Titel: [Paillard-Vaillant's Verfahren zum Gärben und Zurichten der sogenannten Kalbfelle mit dem Haare.]
Autor: Anonymus
Fundstelle: 1826, Band 19, Nr. CIX. (S. 500–501)
URL: http://dingler.culture.hu-berlin.de/article/pj019/ar019109

CIX. Verfahren zum Gärben und Zurichten der sogenannten Kalbfelle mit dem Haare, und Methode sie so zu schweifen, daß sie zu Stiefeln und Schuhen aller Art taugen; von Hrn. Paillard-Vaillant.

Aus der Description des Brevets d'invention; im Bulletin de la Société d'Encouragement. N. 257. S. 370.

Die Häute werden, sobald sie aus der Schlächterei kommen, gut ausgewaschen und abgespült; sie werden dann mit dem Streichmesser auf dein Schabebaume bearbeitet, und hieraus mit großer Sorgfalt abgerieben, damit die Haare nicht ausfallen.

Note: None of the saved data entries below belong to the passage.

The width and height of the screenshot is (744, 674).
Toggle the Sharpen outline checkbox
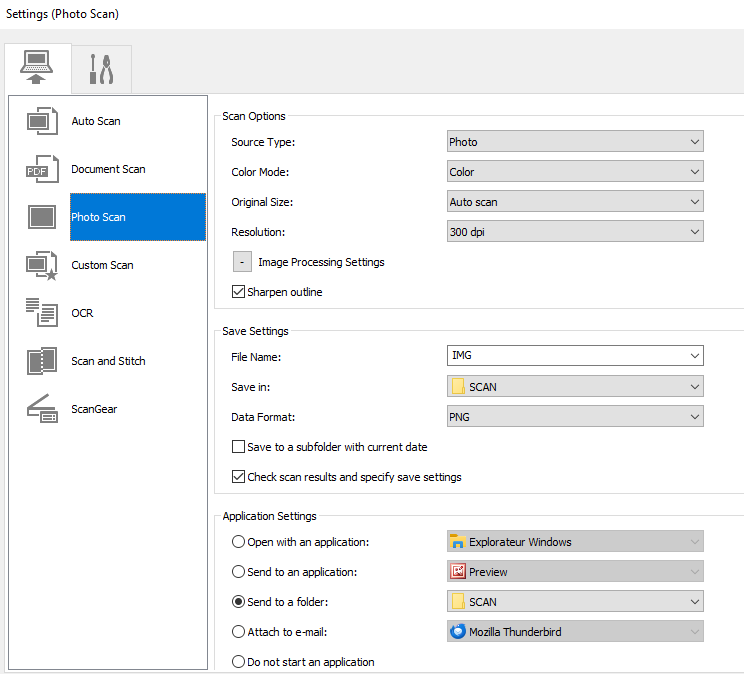[x=238, y=292]
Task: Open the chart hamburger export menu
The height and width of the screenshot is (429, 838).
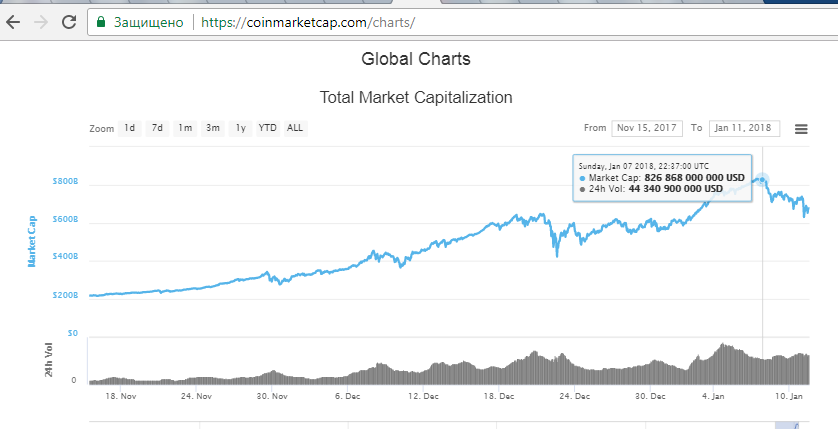Action: (x=801, y=128)
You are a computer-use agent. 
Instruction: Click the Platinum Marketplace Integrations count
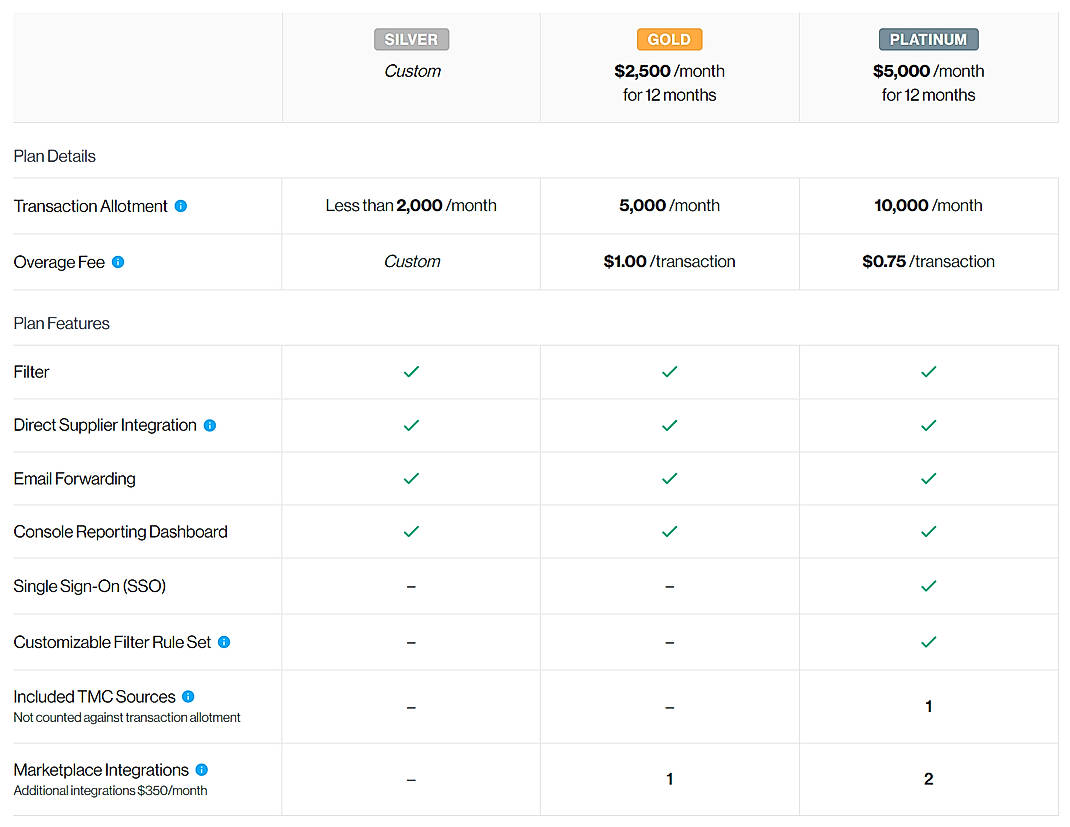pyautogui.click(x=928, y=779)
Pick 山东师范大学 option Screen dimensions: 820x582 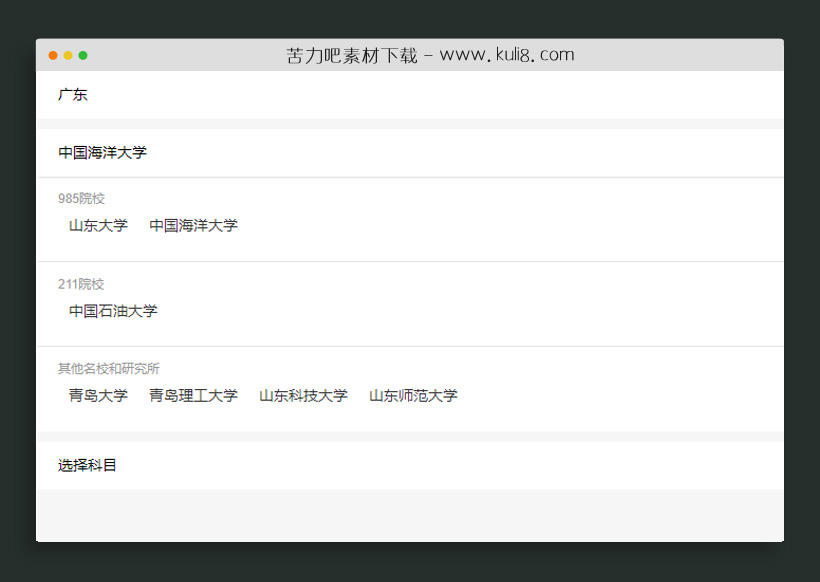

Nach diesen Operationen werden die Haute, statt wie gewöhnlich, im Pulver von Eichenrinde gelegt zu werden, frei in einen, aus dieser Rinde gezogenen Saft getaucht; man nimmt sie zwei Mahl des Tages heraus, troknet dieselben jedes Mahl mittelst einer Presse, und legt sie, um sie abzureiben, was immer mit derselben Vorsicht zu geschehen hat, in eine Wanne. Hierauf taucht man sie wieder in einen Saft, dessen Stärke alle zwei Tage vermehrt wird, und wiederholt alle die vorhergehenden Operationen, bis die Gärbung vollendet ist, was in weniger als 6 Wochen erfolgt.

Die vollkommen gegärbten Haute werden, wenn sie aus der Presse kommen, wieder auf den Schabebaum gebracht, wo man mit dem Messer das grobe Fleisch wegnimmt, welches durch das Garben aufgetrieben wurde; hierauf werden sie mit der angegebenen Vorsicht abgerieben, und dann auf einem Marmor ausgespannt, auf dem sie gut abgespült und getroknet werden. Ist dieß geschehen, so werden die Haute mit dem Niorter-Fette, mit Fischthran und Talg gespeist, und dann sehr sorgfältig auf Einander gelegt; in diesem Zustande laßt man dieselben einige Tage, damit die Narbenseite gut gespeist wird; hierauf werden sie getroknet, abgerieben, gekrispelt, gegen den Strich gebürstet, und zulezt mit der Schlichtklinge zugerichtet, und mit englischer Wichse gewichst.

Um eine Haut zu schweifen, nimmt man die, zu einem Stiefel nöthigen Stüke; diese Stüke werden auf einen Tisch gelegt, und mittelst eines Fadens, der sich zieht, geschweift. Diese schwierige Operation verlangt viele Sorgfalt, weil man durch |501| die Haare gehindert ist; die Stüke werden dann auf ein Holz von der Form des Fußes gebracht, und zulezt, wie alle aus Kalbleder geschweifte Schafte, welche man täglich anwendet, behandelt.